The Second District Court of Appeal held that a Board of Supervisors decision on the appeal of a conditional use permit from the Planning Commission was untimely under the County Code and hence that the Planning Commission’s decision was deemed affirmed. Tran v. County of Los Angeles, No. B309226 (2nd Dist., Jan. 21, 2022).

The owner of a liquor store applied for renewal of the store’s conditional use permit for the sale of beer, wine, and spirits. The County Regional Planning Commission approved the conditional use permit. A member of the Board of Supervisors requested review of the Planning Commission’s decision, which the Board approved and the matter was set for public hearing on August 1, 2017. At the conclusion of that hearing, the Board approved a motion to “indicate its intent to approve” the CUP with restrictions more stringent than those approved by the Planning Commission and instructed county counsel to prepare the necessary findings and conditions for approval of the CUP.

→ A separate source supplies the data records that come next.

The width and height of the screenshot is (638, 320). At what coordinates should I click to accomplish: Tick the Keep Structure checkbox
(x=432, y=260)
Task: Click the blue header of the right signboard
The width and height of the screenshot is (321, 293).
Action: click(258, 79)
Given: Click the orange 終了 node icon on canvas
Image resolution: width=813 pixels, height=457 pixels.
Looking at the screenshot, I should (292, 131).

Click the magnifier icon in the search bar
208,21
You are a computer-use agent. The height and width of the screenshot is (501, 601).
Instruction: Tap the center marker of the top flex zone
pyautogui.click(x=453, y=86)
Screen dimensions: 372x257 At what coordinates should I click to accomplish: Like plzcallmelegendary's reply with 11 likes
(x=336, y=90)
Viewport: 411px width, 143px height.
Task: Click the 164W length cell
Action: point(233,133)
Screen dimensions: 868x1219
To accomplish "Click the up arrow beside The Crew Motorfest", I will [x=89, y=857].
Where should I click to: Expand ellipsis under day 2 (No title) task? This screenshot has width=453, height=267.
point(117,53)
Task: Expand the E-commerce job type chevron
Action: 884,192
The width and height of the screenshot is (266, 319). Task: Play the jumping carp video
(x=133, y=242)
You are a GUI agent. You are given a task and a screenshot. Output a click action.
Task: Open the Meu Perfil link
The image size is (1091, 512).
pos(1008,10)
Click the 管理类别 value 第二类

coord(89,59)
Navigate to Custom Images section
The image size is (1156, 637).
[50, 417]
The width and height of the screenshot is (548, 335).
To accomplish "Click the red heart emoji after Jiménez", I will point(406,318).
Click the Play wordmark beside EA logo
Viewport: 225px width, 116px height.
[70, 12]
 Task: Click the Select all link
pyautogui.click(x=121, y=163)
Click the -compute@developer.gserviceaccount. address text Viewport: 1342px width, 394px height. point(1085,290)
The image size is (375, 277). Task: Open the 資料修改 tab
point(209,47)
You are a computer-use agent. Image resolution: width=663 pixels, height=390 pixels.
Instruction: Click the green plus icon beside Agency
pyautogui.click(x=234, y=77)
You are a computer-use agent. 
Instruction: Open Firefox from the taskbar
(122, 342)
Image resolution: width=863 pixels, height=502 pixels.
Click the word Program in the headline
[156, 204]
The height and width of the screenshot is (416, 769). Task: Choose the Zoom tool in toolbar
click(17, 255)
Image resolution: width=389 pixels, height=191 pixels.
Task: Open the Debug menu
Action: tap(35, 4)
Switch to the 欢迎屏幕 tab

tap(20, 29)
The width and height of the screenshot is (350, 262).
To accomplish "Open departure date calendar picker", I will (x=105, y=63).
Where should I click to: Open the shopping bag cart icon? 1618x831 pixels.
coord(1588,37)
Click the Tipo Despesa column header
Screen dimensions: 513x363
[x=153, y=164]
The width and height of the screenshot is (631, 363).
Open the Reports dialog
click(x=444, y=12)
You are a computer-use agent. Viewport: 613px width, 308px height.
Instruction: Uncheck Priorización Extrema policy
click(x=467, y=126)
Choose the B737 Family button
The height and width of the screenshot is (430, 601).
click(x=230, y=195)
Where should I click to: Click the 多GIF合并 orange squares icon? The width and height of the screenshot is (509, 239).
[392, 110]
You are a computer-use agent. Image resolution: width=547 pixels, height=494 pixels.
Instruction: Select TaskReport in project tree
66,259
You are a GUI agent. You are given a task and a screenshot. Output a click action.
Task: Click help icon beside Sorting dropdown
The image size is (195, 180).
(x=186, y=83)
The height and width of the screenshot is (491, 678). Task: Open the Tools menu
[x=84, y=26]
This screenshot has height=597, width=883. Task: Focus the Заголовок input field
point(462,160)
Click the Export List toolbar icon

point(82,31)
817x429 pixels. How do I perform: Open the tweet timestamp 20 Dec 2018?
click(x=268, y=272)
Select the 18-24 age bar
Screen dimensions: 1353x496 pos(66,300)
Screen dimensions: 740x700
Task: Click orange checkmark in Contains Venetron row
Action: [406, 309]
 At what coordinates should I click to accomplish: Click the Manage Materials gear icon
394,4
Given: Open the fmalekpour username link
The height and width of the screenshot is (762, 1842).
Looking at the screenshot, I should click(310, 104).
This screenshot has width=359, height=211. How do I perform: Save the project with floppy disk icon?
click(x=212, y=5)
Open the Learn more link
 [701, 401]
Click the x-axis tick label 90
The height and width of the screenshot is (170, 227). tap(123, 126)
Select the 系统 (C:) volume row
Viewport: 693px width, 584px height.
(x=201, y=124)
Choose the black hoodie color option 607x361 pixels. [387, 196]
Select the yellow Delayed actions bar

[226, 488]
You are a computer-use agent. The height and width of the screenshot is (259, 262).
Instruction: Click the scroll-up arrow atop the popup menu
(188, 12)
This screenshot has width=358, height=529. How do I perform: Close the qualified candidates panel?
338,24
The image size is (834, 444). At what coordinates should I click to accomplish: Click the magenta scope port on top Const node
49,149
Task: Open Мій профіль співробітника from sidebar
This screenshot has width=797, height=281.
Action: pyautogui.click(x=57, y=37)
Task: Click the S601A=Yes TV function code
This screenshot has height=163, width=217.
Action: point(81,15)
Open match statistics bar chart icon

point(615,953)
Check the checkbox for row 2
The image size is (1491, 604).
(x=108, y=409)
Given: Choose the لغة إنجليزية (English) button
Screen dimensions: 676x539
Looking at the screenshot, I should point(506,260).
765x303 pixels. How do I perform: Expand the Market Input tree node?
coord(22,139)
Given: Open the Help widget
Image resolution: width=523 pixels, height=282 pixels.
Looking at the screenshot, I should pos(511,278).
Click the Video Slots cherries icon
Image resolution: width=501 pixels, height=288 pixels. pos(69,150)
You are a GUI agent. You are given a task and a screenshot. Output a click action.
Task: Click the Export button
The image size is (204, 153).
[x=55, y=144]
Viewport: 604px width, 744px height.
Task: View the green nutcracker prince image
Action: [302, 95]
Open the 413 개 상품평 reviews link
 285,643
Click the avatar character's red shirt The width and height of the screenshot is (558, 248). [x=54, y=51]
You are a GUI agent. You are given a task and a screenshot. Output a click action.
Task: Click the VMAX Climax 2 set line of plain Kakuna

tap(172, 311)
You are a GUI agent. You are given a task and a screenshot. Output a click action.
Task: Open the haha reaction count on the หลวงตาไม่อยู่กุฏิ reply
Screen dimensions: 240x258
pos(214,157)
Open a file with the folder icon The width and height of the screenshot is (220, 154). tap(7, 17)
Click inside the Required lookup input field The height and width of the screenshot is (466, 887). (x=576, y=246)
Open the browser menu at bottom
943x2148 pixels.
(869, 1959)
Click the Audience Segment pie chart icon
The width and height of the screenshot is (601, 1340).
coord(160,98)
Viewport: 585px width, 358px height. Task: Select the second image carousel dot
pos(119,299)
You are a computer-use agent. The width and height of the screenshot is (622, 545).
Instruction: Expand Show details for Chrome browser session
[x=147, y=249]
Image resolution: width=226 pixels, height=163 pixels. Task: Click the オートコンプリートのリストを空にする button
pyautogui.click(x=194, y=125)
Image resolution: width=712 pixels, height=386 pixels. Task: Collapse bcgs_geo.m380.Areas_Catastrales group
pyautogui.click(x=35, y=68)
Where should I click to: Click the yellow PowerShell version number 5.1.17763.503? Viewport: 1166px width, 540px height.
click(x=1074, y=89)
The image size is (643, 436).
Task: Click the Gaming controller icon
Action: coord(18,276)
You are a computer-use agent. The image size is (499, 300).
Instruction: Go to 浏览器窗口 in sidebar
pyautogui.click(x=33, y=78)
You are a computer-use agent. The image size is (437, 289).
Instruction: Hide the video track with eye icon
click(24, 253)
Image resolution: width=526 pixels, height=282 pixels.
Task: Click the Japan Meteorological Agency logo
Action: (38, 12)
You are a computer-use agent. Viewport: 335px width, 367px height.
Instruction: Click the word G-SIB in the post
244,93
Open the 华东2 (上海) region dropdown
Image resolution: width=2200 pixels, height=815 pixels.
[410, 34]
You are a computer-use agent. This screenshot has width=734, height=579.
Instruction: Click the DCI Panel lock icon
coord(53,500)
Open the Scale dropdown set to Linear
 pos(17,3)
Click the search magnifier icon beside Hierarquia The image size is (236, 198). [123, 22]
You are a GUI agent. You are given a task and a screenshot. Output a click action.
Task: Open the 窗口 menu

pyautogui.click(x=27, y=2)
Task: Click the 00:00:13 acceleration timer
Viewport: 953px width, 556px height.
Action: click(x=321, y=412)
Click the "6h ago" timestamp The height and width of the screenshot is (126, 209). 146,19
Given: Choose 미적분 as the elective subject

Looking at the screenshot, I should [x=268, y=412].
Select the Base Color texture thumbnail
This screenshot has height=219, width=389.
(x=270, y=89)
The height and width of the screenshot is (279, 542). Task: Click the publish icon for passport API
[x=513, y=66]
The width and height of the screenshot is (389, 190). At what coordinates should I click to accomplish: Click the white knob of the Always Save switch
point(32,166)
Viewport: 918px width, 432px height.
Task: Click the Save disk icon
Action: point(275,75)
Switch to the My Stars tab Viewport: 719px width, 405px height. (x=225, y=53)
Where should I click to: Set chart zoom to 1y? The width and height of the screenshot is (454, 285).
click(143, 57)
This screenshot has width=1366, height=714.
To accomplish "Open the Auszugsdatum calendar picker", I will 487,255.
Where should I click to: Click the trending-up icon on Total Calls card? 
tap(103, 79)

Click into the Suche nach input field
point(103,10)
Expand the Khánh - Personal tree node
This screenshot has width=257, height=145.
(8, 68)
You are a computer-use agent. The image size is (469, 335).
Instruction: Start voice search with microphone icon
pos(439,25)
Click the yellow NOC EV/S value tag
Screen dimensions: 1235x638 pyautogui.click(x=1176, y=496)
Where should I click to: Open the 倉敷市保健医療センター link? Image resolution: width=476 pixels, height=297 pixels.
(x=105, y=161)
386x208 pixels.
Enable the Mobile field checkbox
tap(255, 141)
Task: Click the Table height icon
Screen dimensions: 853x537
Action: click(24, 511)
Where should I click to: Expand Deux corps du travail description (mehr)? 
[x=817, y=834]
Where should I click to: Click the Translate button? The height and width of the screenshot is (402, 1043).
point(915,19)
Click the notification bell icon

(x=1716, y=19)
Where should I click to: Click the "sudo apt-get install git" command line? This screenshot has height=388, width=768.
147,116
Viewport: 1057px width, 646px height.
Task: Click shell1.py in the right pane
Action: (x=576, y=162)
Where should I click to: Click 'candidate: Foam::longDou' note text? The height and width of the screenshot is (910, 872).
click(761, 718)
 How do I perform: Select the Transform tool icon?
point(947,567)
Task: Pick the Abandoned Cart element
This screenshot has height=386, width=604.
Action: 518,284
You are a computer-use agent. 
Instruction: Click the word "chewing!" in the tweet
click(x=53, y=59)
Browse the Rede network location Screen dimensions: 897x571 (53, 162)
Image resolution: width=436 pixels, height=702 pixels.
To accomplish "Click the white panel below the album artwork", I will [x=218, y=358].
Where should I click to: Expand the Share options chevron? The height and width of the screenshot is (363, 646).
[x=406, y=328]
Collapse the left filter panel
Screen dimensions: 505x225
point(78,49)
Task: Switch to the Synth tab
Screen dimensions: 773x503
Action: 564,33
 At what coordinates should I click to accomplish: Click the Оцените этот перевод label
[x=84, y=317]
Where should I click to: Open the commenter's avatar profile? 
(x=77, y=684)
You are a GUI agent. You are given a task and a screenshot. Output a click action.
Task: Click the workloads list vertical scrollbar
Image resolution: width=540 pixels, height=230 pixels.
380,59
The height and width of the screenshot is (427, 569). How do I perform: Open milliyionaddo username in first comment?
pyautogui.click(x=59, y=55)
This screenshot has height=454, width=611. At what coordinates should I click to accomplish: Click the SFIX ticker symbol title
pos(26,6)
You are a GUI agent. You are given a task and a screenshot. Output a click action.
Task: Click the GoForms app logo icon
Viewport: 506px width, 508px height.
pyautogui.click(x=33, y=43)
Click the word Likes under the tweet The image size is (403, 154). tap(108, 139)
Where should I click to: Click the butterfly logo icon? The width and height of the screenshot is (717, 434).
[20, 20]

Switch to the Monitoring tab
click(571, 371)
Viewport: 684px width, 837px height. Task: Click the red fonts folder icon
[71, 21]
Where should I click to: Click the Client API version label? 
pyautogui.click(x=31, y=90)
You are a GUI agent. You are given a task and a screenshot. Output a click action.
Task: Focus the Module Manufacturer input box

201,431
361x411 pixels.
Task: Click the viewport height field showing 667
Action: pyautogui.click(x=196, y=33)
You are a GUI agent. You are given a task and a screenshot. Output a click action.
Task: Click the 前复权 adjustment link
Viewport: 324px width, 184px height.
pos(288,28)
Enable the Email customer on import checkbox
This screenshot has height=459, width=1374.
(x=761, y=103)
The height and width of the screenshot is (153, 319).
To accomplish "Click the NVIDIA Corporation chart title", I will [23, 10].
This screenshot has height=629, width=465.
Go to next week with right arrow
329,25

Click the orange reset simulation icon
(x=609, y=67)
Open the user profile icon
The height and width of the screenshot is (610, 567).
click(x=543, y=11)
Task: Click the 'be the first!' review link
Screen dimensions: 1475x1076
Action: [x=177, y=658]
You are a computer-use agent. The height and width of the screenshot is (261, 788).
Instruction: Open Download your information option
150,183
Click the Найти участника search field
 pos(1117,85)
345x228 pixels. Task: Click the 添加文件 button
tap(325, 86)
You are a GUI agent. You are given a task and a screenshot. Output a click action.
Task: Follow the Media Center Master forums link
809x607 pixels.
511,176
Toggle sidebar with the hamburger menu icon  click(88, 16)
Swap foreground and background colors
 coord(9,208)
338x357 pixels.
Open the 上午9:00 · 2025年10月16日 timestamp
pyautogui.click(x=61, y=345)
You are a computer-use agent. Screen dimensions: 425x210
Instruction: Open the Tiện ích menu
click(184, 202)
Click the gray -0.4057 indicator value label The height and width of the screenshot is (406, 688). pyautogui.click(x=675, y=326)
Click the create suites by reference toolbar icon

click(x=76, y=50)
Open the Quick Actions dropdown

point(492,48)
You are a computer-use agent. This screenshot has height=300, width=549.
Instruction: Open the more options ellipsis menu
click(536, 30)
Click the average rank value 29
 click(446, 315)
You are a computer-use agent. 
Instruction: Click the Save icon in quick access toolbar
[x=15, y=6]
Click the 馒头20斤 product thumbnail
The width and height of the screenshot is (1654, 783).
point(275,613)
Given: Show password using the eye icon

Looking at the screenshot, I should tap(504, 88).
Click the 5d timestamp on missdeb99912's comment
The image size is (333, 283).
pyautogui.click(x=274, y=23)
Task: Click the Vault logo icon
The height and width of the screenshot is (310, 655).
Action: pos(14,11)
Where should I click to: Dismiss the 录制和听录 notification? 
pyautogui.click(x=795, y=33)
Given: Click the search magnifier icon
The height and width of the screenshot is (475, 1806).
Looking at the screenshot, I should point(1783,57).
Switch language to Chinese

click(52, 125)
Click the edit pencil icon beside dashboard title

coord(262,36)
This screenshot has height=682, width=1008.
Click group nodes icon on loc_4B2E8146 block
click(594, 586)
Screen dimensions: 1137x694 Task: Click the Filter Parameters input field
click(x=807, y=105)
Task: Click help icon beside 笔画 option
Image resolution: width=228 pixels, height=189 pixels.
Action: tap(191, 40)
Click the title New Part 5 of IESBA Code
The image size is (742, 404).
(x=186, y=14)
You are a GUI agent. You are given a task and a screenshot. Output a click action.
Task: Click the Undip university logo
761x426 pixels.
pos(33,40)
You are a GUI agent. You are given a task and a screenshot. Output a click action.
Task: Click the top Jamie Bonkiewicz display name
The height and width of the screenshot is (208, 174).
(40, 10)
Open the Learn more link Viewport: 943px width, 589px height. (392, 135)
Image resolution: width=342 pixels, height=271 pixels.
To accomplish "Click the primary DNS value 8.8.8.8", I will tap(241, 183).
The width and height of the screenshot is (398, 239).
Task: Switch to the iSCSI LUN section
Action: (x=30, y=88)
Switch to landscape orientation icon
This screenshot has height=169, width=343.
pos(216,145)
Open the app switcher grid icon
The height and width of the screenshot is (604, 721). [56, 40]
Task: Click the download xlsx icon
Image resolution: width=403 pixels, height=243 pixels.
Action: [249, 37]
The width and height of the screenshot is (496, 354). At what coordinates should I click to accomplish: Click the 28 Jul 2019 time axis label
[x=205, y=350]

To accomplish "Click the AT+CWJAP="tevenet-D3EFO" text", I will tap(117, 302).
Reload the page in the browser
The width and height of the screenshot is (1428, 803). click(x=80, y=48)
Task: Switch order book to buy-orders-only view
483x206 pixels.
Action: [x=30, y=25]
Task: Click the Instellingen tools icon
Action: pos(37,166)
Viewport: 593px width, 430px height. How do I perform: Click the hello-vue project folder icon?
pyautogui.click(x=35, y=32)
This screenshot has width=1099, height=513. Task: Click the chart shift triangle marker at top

On March 20, 2018, on its consent calendar, the Board adopted the findings and conditions prepared by county counsel and approved the CUP. The owner filed suit to reinstate the Planning Commission decision, contending that the Board decision was void because it had not been rendered within 30 days after the public hearing as required under the Los Angeles County Code.

The County Code provided that decisions by the Board “on appeals or reviews shall be rendered within 30 days of the close of the hearing.” The County argued that the 30-day requirement was directory, not mandatory; i.e., that the failure to take action within the 30-day period did not render the decision invalid. The appellate court disagreed, noting that the determination whether a procedural requirement is mandatory or directory is determined largely by its effect: If the failure to comply does not invalidate the action, the requirement is deemed directory; if, on the other hand, noncompliance does invalidate the action, the requirement is deemed mandatory.

Here, the 30-day decision requirement in the Code was mandatory, not directory, because another provision of the Code stated that if the “Appeal Body fails to act upon an appeal within the time limits prescribed . . . the decision from which the appeal was taken shall be deemed affirmed.”

The court also rejected the County’s argument that the Board rendered its “decision” when it adopted its “intent-to-approve” resolution at the close of the public hearing in August 2017, not when it took the subsequent actions on its consent calendar in March 2018. The court reasoned that approval of a CUP is an adjudicatory determination for which the agency is required to make findings sufficient to enable the parties to determine whether and on what basis they should seek review. A resolution simply indicating “intent to approve” a CUP, with no accompanying findings, did not accord with the requirements for an adjudicatory decision. The court also observed that issuing an “intent-to-approve” determination was a common procedural device for local agencies, serving to provide notice to parties and the public of the agency’s intended decision in advance of finalizing the necessary findings or conditions, but not, in itself, an operative decision as commonly understood.

Here, the Board’s “decision” in the context of the relevant Code provisions occurred when it adopted the findings and approved the CUP in March 2018, not when it adopted its earlier “intent-to-approve” resolution. Because the Board failed to render its decision within 30 days of the close of the public hearing, the decision of the Planning Commission was deemed affirmed.